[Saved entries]

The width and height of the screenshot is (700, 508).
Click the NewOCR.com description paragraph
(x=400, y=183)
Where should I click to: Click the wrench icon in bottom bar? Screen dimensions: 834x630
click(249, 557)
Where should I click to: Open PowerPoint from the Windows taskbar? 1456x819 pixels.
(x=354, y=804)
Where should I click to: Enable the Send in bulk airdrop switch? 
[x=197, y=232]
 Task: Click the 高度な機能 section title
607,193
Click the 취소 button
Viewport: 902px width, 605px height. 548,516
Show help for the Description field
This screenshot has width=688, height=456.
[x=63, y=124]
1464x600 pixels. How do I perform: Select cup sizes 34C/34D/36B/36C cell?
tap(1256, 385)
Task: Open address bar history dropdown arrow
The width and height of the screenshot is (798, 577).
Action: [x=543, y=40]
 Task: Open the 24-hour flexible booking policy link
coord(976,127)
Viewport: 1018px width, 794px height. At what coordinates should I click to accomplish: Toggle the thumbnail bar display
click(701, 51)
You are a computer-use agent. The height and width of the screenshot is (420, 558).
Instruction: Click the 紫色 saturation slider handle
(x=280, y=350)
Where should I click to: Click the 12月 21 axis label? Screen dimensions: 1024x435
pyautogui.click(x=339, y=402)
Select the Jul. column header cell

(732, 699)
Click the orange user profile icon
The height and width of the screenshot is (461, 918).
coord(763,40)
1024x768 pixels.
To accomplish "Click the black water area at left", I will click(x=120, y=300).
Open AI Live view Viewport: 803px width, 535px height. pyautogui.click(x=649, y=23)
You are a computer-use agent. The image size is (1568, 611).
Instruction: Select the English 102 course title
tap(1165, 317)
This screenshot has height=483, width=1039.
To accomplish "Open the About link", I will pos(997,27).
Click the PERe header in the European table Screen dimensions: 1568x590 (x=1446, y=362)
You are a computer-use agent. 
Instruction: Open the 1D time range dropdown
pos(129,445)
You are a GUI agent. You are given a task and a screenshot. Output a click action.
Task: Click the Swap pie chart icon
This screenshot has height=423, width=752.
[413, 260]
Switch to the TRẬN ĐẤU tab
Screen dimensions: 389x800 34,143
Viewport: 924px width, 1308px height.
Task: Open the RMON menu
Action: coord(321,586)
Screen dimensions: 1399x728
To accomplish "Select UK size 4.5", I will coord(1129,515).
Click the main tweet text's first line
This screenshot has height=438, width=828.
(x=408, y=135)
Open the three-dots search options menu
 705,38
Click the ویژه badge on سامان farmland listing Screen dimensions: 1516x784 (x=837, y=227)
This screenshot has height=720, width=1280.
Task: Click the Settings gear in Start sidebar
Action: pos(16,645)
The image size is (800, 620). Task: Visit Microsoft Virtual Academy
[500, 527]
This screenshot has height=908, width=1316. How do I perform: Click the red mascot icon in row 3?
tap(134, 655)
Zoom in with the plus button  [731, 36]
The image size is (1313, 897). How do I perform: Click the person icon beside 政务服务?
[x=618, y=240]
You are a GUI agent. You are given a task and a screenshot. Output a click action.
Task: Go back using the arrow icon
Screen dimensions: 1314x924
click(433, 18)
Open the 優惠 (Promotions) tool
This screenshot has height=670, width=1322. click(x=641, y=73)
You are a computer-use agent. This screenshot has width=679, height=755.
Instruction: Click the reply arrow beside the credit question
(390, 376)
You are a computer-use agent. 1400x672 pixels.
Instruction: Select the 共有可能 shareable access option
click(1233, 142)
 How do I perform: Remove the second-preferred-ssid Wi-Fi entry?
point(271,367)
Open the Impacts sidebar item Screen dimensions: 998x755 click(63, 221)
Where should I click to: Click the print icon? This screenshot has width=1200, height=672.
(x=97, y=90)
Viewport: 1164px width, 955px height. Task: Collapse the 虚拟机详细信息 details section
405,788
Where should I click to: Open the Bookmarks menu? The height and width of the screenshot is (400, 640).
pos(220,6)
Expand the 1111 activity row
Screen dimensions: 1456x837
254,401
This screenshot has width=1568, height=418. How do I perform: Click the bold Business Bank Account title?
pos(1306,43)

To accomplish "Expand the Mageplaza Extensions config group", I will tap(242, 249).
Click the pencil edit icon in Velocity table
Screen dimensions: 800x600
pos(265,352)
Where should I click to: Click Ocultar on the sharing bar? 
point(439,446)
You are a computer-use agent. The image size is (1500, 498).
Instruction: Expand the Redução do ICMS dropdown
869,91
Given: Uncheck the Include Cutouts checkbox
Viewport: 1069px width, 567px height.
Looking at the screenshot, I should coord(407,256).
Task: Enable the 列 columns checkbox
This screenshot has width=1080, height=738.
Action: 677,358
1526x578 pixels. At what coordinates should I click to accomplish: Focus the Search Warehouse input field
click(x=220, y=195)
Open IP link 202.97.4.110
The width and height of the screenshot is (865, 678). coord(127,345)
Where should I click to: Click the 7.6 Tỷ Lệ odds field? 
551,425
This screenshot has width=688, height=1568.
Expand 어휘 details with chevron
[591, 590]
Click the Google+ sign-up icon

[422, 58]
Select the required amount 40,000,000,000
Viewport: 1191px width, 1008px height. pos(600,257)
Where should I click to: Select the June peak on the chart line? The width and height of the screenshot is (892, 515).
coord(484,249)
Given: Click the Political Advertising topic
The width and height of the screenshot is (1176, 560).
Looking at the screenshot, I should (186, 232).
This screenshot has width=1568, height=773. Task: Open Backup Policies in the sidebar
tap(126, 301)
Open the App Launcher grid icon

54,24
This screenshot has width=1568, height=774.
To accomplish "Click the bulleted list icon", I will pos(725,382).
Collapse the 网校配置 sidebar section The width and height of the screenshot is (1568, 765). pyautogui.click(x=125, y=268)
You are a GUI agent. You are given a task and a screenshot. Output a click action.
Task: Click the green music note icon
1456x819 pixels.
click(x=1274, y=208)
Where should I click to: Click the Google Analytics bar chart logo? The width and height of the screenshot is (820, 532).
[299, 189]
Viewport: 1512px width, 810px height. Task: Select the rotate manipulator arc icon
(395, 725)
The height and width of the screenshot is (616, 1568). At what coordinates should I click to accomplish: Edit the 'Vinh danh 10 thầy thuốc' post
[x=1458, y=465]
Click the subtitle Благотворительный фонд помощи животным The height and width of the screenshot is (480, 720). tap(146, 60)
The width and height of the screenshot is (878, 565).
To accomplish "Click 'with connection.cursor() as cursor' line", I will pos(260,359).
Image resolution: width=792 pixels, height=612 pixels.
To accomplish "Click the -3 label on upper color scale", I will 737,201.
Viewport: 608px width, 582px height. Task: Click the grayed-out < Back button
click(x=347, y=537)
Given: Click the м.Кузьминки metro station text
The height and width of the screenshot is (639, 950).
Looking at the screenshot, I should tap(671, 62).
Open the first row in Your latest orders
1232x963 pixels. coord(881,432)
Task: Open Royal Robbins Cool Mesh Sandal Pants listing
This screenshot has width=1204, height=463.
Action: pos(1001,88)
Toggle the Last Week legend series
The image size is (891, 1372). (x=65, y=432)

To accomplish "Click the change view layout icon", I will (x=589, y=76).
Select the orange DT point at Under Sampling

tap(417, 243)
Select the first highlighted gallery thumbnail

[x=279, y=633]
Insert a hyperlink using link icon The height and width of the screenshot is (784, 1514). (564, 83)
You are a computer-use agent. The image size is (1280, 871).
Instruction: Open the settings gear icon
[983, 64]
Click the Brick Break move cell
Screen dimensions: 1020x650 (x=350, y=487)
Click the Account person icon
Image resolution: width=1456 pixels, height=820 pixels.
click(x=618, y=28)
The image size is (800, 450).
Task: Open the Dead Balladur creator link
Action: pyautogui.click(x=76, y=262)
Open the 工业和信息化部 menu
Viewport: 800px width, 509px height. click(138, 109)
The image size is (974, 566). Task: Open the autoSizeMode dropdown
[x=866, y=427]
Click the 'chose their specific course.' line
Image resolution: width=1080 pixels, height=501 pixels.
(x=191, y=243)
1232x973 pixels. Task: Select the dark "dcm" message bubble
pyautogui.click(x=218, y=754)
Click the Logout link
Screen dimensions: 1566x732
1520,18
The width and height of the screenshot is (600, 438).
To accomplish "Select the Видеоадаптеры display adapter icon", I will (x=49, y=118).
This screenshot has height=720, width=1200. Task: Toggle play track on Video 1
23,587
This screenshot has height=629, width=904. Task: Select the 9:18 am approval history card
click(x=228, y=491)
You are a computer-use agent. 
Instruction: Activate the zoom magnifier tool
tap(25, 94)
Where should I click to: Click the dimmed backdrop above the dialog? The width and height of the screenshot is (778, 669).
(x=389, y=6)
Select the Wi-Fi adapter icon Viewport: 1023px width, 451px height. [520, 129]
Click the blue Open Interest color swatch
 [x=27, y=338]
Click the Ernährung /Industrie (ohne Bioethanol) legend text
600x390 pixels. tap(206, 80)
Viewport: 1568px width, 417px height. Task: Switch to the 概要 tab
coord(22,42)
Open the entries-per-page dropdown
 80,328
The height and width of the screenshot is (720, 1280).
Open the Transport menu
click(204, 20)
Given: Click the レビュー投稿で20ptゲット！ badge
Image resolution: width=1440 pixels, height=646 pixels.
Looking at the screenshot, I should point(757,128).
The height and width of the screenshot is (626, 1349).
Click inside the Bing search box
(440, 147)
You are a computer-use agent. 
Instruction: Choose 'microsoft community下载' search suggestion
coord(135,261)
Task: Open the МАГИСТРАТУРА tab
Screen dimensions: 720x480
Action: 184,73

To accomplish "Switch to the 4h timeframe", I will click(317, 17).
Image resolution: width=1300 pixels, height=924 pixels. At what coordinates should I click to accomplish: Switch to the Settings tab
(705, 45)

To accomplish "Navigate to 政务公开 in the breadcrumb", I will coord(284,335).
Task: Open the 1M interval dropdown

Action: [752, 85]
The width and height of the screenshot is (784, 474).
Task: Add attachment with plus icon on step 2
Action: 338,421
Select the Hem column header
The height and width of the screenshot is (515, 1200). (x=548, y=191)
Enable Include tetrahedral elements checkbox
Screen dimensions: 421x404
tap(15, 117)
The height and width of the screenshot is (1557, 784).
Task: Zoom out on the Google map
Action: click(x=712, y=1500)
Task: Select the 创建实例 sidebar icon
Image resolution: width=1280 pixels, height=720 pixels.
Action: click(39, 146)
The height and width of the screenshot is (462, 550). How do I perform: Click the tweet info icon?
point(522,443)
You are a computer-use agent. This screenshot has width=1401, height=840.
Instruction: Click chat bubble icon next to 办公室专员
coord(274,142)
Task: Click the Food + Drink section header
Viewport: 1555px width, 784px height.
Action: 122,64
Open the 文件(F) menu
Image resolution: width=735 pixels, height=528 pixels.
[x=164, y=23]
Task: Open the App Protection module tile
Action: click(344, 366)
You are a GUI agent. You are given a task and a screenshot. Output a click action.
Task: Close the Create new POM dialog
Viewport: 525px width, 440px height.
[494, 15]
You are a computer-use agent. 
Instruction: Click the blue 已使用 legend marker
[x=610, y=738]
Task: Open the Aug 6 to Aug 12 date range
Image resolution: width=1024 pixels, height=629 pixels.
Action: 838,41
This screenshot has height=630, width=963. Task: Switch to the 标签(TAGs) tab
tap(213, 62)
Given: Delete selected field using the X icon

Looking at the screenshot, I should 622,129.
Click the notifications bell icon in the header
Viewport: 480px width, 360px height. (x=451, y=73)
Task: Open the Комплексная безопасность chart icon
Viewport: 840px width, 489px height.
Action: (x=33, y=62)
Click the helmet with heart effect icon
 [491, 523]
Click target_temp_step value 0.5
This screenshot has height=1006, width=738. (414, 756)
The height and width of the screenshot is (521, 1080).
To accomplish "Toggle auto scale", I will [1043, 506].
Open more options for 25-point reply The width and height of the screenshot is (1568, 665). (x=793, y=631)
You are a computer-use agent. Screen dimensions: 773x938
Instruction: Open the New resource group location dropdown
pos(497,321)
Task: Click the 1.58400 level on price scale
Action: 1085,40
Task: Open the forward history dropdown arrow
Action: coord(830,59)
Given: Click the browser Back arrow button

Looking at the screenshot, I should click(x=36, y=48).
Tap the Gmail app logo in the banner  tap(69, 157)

■ What the task asks
Lines containing the string "computer" in the entries above should be counted. State that number alone.

■ Output for this task
12